Do prokuratury w Dębicy zgłosił się 27-letni kierowca, który w poniedziałek prawdopodobnie spowodował wypadek w Straszęcinie na Podkarpaciu. Zginęły w nim dwie młode kobiety. Rafał S. i trzech pasażerów auta, które wjechało w samochód ofiar, uciekli z miejsca wypadku. Kierowca został aresztowany na trzy miesiące. Grozi mu 12 lat więzienia.

27-latek sam się zgłosił do prokuratury w Dębicy. Złożył wyjaśnienia, częściowo przyznał się do zarzutów. Twierdzi, że po opuszczeniu auta w ich kierunku szło kilku mężczyzn. Dlatego razem z pasażerami uciekli z miejsca wypadku, bojąc się linczu.

Mężczyzna usłyszał zarzuty m.in. spowodowania wypadku ze skutkiem śmiertelnym i nieudzielenia pomocy; grozi mu za to do 12 lat więzienia.

Dziś policja zatrzymała także pasażera mercedesa - Grzegorza S. Mężczyzna, podobnie jak zatrzymany we wtorek inny pasażer Michał P., usłyszał zarzut nieudzielenia pomocy. Obu grozi do 3 lat więzienia. Mężczyźni zostali objęci dozorem policji. Policja nadal poszukuje czwartego pasażera mercedesa.

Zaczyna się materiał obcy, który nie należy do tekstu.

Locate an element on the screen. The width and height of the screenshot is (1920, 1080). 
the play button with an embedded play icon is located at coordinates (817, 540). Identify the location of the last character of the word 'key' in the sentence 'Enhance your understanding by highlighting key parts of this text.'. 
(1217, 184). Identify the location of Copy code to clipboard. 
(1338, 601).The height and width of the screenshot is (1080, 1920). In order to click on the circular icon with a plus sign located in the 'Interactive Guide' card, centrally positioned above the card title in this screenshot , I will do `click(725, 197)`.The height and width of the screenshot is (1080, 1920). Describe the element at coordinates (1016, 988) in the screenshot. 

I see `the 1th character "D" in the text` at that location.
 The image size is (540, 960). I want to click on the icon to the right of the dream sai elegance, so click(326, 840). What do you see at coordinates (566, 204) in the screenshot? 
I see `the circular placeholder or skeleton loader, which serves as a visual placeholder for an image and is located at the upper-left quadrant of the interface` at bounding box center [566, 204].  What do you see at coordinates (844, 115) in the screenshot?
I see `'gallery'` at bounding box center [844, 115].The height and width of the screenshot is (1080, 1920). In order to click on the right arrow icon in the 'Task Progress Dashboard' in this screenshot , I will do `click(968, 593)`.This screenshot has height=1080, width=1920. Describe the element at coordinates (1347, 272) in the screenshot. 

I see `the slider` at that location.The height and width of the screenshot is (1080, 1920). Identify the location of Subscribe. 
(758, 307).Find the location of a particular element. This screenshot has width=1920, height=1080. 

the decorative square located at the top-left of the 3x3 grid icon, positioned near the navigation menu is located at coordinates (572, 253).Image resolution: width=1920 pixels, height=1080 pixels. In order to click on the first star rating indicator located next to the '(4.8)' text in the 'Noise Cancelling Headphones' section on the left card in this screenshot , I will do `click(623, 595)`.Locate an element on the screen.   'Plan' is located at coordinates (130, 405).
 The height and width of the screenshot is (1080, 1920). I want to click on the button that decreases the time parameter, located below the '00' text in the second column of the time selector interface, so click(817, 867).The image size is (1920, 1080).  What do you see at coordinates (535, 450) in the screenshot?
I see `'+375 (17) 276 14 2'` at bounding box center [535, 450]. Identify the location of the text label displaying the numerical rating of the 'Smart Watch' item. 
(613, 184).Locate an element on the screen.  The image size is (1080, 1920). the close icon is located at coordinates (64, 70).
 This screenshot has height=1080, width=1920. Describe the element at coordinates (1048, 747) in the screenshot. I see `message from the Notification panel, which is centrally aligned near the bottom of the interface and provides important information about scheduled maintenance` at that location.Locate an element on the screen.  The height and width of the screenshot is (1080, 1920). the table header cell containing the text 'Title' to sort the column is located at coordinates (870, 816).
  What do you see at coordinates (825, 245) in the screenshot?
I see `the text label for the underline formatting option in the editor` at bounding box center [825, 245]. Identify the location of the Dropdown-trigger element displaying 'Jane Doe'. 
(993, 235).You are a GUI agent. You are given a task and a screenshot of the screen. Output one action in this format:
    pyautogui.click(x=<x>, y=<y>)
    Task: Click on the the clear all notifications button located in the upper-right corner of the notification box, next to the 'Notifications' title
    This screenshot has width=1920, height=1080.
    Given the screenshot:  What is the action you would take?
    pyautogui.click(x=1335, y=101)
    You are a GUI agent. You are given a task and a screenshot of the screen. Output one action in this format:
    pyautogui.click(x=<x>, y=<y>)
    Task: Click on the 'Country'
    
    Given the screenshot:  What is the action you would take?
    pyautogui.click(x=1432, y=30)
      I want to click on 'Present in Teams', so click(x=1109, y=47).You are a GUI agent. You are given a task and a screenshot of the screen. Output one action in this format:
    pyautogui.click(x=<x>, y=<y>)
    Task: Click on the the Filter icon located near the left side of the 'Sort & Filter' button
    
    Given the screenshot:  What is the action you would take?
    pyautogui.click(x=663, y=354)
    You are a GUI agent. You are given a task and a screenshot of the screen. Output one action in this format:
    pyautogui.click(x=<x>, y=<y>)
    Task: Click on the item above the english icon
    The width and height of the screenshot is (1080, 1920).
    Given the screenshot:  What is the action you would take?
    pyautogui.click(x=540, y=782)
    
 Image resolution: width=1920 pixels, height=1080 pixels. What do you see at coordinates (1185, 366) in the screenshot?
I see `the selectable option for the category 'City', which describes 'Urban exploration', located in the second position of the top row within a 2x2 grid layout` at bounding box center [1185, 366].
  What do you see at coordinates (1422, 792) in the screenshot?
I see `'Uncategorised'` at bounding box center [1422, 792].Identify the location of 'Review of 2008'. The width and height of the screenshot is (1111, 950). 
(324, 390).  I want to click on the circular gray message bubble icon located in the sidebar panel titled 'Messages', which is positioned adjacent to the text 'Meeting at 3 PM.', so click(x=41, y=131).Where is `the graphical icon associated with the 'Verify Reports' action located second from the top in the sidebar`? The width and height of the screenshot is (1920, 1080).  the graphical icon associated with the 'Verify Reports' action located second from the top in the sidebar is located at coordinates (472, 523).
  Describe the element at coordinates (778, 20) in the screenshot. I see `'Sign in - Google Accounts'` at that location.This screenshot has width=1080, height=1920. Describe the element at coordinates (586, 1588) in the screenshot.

Do wypadku doszło w miniony poniedziałek. Z ustaleń policji wynika, że kierujący mercedesem z niewyjaśnionych przyczyn zjechał na przeciwległy pas i zderzył się czołowo z peugeotem. Kierowca oraz pasażerowie mercedesa zaraz po zderzeniu uciekli. Na miejscu wypadku zginęły dwie kobiety w wieku 19 i 26 lat; ranny 24-letni kierowca peugeota przebywa w szpitalu.